The radar gun was invented to allow civil engineers to determine “85th percentile speed,” or that speed that 85 percent of drivers will maintain on a given piece of road. In more sensible times, that’s how speed limits were set: Build the road, time traffic on it, determine the speed most people are comfortable driving at, and post that as the limit to encourage uniform speeds, which, unsurprisingly, minimizes accidents. A national speed limit, by being completely separated from local conditions, actually encourages unsafe behavior, as people will vary in their speed significantly. On many roads, driving at or below the limit puts you well below the speed of most traffic, thereby greatly increasing the chances of an accident.

So, no; rigid enforcement of a national speed limit with draconian penalties for violating it will not save thousands of lives. Nor would repealing the freedom of the airwaves act (the federal legislation that permits radar detectors and any other listening-only devices) be a good idea merely to protect the various municipalities’ right to collect revenues from motorists. It may not be sexy or simple, but setting speed limits on a case-by-case basis at sensible speeds would do much more to reduce speeding and accidents than any of the measures Chapman proposes. Since even the Department of Transportation estimates that better than 80 percent of Americans speed, it might make more sense to look at why, rather than simply demanding that they all stop.

Or maybe Chapman thinks the current “war on drugs” is a good idea, too.

Simon Kennedy

Chicago

Schooled in the Past

While it is always good to have some historical perspective on modern trends, I think David Greenberg misses a couple of subtle distinctions in his piece on the violence of schoolkids in years past (see “Students Have Always Been Violent“). Let’s stipulate that high-school males of yesteryear were a rowdy, school-stoning, carriage-tipping, teacher-beating, horse-whipping, liquor-soaked bunch of devolved maniacs. That is, after all, about the deepest level to which Greenberg’s analysis descends, and having once reached it he turns and angles for the bright sky of the story he wants to tell.

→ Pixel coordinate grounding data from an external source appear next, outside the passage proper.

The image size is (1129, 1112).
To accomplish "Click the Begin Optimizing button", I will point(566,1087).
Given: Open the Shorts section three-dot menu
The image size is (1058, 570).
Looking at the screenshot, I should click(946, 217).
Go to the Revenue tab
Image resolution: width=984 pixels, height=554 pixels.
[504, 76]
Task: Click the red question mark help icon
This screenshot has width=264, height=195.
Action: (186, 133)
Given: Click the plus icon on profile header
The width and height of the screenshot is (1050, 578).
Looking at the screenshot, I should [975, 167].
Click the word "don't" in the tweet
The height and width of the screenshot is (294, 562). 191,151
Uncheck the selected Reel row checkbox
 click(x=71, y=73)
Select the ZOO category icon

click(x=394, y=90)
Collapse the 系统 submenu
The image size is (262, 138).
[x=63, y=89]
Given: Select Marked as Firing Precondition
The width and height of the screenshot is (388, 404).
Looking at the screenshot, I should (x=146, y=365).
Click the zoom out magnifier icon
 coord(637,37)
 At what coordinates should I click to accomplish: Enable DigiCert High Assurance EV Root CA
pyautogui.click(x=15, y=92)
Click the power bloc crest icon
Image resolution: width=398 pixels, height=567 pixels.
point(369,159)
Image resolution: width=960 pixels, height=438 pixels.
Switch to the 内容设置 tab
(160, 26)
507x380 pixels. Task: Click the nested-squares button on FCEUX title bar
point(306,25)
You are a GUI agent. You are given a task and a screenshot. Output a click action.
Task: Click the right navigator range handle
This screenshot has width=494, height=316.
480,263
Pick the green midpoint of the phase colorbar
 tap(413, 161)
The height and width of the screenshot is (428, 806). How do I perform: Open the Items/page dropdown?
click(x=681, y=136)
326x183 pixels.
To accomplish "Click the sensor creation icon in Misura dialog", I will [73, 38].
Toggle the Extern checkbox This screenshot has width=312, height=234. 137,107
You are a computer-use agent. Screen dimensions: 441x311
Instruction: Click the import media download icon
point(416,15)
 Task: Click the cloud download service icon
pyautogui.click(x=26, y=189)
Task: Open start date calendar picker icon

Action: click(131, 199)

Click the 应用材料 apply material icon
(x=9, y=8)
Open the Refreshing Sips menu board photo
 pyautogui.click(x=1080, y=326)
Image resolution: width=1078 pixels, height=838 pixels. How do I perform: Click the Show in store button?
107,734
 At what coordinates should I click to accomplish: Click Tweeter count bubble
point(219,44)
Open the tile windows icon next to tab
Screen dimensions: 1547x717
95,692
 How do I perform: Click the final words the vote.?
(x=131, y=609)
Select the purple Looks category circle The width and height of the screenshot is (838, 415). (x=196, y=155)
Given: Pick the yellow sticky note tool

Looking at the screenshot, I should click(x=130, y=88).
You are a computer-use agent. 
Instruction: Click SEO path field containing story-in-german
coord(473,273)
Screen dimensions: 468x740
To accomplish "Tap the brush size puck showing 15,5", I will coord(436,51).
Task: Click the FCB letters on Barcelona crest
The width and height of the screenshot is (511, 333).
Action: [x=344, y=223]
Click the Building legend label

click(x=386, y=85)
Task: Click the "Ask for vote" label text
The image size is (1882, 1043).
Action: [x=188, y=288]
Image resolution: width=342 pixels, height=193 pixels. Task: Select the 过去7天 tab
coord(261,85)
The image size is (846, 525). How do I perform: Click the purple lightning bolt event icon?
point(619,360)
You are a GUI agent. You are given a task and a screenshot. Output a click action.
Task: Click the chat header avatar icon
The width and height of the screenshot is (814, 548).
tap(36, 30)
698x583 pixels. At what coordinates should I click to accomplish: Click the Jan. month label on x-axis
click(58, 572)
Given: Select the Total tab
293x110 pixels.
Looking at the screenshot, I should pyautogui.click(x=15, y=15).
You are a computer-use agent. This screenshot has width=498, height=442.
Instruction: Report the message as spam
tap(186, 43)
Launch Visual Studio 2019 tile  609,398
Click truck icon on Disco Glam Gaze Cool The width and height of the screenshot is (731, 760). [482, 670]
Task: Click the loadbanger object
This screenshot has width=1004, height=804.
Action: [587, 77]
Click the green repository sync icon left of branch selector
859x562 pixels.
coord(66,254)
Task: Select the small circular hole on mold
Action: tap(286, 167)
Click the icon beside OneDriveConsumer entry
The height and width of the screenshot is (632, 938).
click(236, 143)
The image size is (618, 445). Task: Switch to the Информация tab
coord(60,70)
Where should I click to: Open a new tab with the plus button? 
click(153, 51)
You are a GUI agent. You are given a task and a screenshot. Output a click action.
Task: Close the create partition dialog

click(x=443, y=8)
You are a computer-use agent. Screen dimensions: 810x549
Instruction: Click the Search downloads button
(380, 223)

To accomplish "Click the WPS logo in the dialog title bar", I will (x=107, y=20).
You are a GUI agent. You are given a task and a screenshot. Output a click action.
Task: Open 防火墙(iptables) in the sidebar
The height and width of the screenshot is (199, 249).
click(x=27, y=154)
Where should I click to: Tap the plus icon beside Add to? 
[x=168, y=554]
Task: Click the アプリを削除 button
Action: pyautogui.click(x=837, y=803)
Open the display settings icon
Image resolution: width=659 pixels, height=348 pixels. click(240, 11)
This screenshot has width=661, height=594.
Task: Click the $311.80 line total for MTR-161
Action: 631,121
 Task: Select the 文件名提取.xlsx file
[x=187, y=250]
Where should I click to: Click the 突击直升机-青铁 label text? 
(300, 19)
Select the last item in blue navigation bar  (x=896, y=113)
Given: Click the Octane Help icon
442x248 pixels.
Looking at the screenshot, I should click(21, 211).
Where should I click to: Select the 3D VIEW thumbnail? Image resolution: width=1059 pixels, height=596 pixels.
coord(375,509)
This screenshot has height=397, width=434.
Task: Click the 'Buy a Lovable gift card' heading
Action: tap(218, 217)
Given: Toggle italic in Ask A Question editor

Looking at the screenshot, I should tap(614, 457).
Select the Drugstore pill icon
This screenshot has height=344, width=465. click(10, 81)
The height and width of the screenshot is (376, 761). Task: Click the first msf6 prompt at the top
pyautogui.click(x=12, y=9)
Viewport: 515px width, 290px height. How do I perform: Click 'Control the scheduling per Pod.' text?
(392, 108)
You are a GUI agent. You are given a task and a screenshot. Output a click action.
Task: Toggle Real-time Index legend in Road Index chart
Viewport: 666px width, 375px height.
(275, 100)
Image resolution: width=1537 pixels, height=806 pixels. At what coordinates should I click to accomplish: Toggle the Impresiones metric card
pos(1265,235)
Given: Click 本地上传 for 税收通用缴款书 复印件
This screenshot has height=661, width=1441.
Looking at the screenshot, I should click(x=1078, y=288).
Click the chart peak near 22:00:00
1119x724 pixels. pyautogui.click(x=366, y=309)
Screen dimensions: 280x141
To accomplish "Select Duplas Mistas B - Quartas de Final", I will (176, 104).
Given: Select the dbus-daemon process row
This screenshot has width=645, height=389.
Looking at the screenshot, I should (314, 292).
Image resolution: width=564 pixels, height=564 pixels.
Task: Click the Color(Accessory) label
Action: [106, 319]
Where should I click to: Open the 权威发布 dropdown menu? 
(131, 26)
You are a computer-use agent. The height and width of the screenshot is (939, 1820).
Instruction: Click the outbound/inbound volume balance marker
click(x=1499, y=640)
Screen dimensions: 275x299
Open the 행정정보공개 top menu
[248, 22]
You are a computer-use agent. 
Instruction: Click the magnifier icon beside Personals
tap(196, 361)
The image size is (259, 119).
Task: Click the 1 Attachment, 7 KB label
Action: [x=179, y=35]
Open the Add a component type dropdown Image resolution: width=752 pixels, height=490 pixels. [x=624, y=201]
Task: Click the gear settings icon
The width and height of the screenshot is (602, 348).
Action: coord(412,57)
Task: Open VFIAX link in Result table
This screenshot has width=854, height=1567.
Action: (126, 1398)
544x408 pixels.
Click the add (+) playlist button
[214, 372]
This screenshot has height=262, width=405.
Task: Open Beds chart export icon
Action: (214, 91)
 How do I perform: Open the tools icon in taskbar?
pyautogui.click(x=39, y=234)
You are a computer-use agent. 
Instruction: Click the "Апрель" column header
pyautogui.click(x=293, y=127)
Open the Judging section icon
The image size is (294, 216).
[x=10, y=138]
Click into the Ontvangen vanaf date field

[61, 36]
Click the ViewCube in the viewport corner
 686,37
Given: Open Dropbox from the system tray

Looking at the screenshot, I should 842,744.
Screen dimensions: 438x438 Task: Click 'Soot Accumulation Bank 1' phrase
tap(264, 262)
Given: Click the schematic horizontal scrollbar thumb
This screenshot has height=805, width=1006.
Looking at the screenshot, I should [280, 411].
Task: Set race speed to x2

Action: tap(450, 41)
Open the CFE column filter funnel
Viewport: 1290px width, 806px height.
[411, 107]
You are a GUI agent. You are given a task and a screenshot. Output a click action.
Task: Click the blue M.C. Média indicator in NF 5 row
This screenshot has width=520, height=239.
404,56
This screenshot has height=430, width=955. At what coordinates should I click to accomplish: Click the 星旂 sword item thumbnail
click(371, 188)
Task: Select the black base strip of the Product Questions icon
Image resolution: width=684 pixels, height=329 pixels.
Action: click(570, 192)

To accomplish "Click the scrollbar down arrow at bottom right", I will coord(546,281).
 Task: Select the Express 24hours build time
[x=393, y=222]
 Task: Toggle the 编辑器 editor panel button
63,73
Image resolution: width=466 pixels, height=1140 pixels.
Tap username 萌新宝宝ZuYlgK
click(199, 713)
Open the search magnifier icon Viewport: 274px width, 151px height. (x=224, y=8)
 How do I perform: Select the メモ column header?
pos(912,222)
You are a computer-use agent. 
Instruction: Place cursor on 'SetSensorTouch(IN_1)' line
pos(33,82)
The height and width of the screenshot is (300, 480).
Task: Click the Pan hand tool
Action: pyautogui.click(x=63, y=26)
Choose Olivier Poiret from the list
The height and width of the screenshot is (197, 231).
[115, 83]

The kids in Littleton, Colo., murdered their classmates in cold blood. They found a 17-year-old girl weeping under a table, shouted “Peekaboo,” and killed her. At close range. And they apparently enjoyed it. “Look at this black kid’s brain! Awesome, man!” is what one was reported to have exclaimed. They stood in front of another girl, asked her if she believed in God, and shot her in the head when she answered yes. They had no goal; no end in mind beyond destruction. They weren’t trying to restrict a rival gang, enforce a political ideal, or overthrow authority. They appeared to revel in death and blood and hate for its own sake alone.

So, I ask Greenberg: Would you be comfortable lacing up the old athletic club breeches, rubbing a bit of pine tar on your trusty ball bat, and heading down to P.S. 121 with a few of your friends to teach these ruffians a lesson?

If Greenberg can’t detect the differences in these situations, then he is part of the problem. I too read a lot of history, but unlike Greenberg I think you have to go back a bit farther to find truly analogous behavior. The Dark Ages should prove fruitful. And by the way, it’s misleading to place the sentence “occasionally children were put to death” at the end of a list of the things teachers did to keep students in line. Does Greenberg mean to suggest this was the tool of last resort? He is referring to the fact that some teen-aged “children” were occasionally executed for crimes (the crime of murder in the period to which he refers, or perhaps for stealing hare from the king’s wood in earlier times). Not laudable, but definitely irrelevant to his argument. Just a bit later in the piece he makes the point himself that teen-agers were considered adults in the time he is examining. Or were we executing 9-year-olds back then?

Mark Betz

Parsippany, N.J.

Slate’s White Lies

I enjoy Jacob Weisberg’s writings on art, but in his review of the Whitney’s “The American Century” show (see “The Whitney on Prozac“) he conflates two of the museum’s most controversial shows. The buttons saying, “I can’t ever imagine wanting to be white,” by artist Daniel Martinez, were in the 1993 Biennial–not, as Weisberg writes, the Black Male show.